Each instance supports a changeUserAttribute operation that allows the application to change the instance's attribute values. changeUserAttribute is used to change a user's phone number. Optional attributes can be deleted through this interface.

An application will use the profile operations in the following ways:

  • When creating an instance that requires a profile, the application will request the profile description using getProfileDescription, fill in non-optional fields (probably based on user input) and include that profile data with the creation request. All abstractions that have profiles attached require a valid profile as a parameter to the operation that creates them.
  • When displaying an instance that supports a profile, the application may request the profiles for various instances using getUserProfile et al., and display all or some of the profile data.
  • Applications that manage abstractions with profiles may allow users to change the contents of the profile using changeUserAttribute, et al.

There is an administrative interface for changing the attributes in each abstraction's profile, but we expect the profile contents to remain relatively constant over time.

Currently the attributes that DETERLab includes in abstraction profiles are as follows:

For users:

Attribute Name Description Optional Access DataType
name Name false READ_WRITE STRING
title Title true READ_WRITE STRING
email E-mail false READ_ONLY STRING
affiliation Affiliation true READ_WRITE STRING
affiliation_abbrev Affiliation (abbreviated) true READ_WRITE STRING
address1 Address true READ_WRITE STRING
address2 Address Line 2 true READ_WRITE STRING
city City true READ_WRITE STRING
state State true READ_WRITE STRING
zip Postal Code true READ_WRITE STRING
country Country true READ_WRITE STRING
phone Phone false READ_WRITE STRING

All users are required to have a name, e-mail address, and a phone number present in their profile, but may only change the name and phone number. (The e-mail address is used to validate the accounts.)
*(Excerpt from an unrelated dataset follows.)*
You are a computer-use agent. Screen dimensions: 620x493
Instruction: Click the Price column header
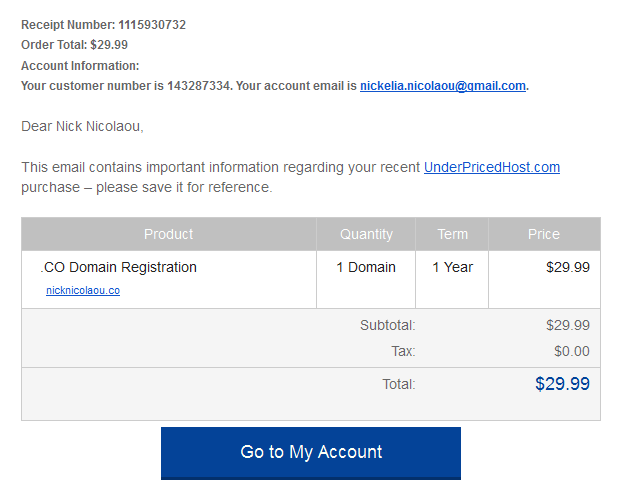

The e-mail and phone number attributes have formats attached:

Name Format Format Description
email [^\s@]+@[^\s@]+ A valid e-mail address
phone [0-9-\s\.\(\)\+]+ Numbers, whitespace, parens, plus signs, and dots or dashes

Because we expect applications to edit user profiles, there is layout information as well:

Name Ordering Hint Length Hint
name 100 0
title 200 0
address1 500 0
address2 600 0
city 700 0
state 800 0
zip 900 0
country 1000 0
email 1100 0
URL 1200 0
phone 1300 15
affiliation 3000 0
affiliation_abbrev 4000 5

For Projects:

Attribute Name Description Optional Access DataType
description Description false READ_WRITE STRING
funders Funders true READ_WRITE STRING
affiliation Affiliation true READ_WRITE STRING

For Circles:

Attribute Name Description Optional Access DataType
description Description false READ_WRITE STRING
email Email true READ_WRITE STRING

For Experiments:

Attribute Name Description Optional Access DataType
description Description false READ_WRITE STRING

For Libraries:

Attribute Name Description Optional Access DataType
description Description false READ_WRITE STRING


A user represents a researcher using the testbed. Most operations in the SPI are carried out on behalf of a user. Users must authenticate themselves to the testbed in order to carry out such operations. Users own other instances, for example a user owns experiments or projects that they create. Ownership is both an auditing construct - the testbed can determine which researcher configured which objets - and through policy assigns some rights to carry out operations. The owner of an experiment has rights outside those specified by the circles the owner belongs to.

In order for a user to carry out operations on the testbed, the user must log in to the testbed. When requests are made to the SPI they are made through a secure connection where client and server (that is user and testbed) are identified by an X.509 certificate. The login process binds an X.509 certificate used to make a secure connection to a user instance in the testbed used to determine rights.

The simplest way to log in through the SPI is to call the requestChallenge operation on the Users service.